**Problem**
Return only the lines running from the top of the entries to the line with "Task: Open GX Works taskbar button", inclusive, exactly as written.

Source records:
*** Begin section ***

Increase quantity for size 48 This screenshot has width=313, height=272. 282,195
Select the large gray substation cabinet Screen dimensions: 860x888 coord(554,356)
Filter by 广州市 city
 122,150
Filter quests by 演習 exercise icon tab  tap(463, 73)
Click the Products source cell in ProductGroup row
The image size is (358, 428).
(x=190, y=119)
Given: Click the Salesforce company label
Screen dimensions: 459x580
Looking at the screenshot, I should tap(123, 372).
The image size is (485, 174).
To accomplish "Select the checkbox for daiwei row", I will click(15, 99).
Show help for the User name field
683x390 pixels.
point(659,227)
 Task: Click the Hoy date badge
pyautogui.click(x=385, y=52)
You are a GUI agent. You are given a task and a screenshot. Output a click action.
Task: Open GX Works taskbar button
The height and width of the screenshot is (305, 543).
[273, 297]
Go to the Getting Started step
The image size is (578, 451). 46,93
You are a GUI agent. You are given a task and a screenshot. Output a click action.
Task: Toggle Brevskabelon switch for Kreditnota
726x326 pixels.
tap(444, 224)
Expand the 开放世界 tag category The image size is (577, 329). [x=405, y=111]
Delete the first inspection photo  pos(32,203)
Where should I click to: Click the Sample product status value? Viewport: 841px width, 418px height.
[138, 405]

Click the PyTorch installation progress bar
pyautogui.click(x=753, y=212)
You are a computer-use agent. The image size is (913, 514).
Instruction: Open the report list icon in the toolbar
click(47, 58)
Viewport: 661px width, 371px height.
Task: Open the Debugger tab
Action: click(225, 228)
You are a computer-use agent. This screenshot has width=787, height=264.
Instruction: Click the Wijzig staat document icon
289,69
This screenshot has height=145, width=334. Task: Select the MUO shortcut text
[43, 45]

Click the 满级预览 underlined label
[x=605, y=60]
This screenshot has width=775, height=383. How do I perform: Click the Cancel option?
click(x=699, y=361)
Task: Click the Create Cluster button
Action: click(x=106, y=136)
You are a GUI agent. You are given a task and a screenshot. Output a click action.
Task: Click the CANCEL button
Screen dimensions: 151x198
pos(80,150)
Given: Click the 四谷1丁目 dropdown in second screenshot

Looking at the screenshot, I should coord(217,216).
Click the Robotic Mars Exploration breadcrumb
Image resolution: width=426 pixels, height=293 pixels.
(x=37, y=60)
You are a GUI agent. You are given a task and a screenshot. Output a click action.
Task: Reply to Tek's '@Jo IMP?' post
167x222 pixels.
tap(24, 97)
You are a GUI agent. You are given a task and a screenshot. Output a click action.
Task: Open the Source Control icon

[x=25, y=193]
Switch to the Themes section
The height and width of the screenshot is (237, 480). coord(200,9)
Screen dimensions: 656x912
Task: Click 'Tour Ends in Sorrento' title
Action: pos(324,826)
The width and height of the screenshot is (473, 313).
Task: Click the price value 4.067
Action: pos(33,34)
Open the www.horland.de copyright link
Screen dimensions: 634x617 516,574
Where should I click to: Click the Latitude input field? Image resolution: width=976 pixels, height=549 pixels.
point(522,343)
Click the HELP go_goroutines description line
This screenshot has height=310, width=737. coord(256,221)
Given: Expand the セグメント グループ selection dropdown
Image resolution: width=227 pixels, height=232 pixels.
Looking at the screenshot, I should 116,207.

*** End section ***

**Exercise response**
Increase quantity for size 48 This screenshot has width=313, height=272. 282,195
Select the large gray substation cabinet Screen dimensions: 860x888 coord(554,356)
Filter by 广州市 city
 122,150
Filter quests by 演習 exercise icon tab  tap(463, 73)
Click the Products source cell in ProductGroup row
The image size is (358, 428).
(x=190, y=119)
Given: Click the Salesforce company label
Screen dimensions: 459x580
Looking at the screenshot, I should tap(123, 372).
The image size is (485, 174).
To accomplish "Select the checkbox for daiwei row", I will click(15, 99).
Show help for the User name field
683x390 pixels.
point(659,227)
 Task: Click the Hoy date badge
pyautogui.click(x=385, y=52)
You are a GUI agent. You are given a task and a screenshot. Output a click action.
Task: Open GX Works taskbar button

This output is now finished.